■ **EXERCISE OBJECTIVE**
Please copy the items below word for word, keeping every line in its original order.
..............................
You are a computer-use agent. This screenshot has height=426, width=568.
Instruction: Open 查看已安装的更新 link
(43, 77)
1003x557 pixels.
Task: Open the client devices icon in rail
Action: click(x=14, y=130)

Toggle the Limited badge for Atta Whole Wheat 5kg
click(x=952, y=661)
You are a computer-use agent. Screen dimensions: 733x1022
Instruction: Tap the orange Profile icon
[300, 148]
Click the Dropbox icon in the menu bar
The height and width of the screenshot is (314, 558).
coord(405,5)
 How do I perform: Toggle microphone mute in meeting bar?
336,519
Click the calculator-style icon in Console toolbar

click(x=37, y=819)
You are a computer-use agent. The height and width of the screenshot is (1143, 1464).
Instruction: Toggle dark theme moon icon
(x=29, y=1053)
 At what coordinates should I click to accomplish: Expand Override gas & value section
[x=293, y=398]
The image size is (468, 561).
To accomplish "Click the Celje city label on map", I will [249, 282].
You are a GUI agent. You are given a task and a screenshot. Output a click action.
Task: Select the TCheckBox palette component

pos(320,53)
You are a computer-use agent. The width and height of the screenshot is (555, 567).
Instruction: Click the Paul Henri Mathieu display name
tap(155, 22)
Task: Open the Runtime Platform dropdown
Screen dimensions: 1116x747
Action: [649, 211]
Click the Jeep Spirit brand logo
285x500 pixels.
..............................
■ **ANSWER TO THIS EXERCISE**
You are a computer-use agent. This screenshot has height=426, width=568.
Instruction: Open 查看已安装的更新 link
(43, 77)
1003x557 pixels.
Task: Open the client devices icon in rail
Action: click(x=14, y=130)

Toggle the Limited badge for Atta Whole Wheat 5kg
click(x=952, y=661)
You are a computer-use agent. Screen dimensions: 733x1022
Instruction: Tap the orange Profile icon
[300, 148]
Click the Dropbox icon in the menu bar
The height and width of the screenshot is (314, 558).
coord(405,5)
 How do I perform: Toggle microphone mute in meeting bar?
336,519
Click the calculator-style icon in Console toolbar

click(x=37, y=819)
You are a computer-use agent. The height and width of the screenshot is (1143, 1464).
Instruction: Toggle dark theme moon icon
(x=29, y=1053)
 At what coordinates should I click to accomplish: Expand Override gas & value section
[x=293, y=398]
The image size is (468, 561).
To accomplish "Click the Celje city label on map", I will [249, 282].
You are a GUI agent. You are given a task and a screenshot. Output a click action.
Task: Select the TCheckBox palette component

pos(320,53)
You are a computer-use agent. The width and height of the screenshot is (555, 567).
Instruction: Click the Paul Henri Mathieu display name
tap(155, 22)
Task: Open the Runtime Platform dropdown
Screen dimensions: 1116x747
Action: [649, 211]
Click the Jeep Spirit brand logo
285x500 pixels.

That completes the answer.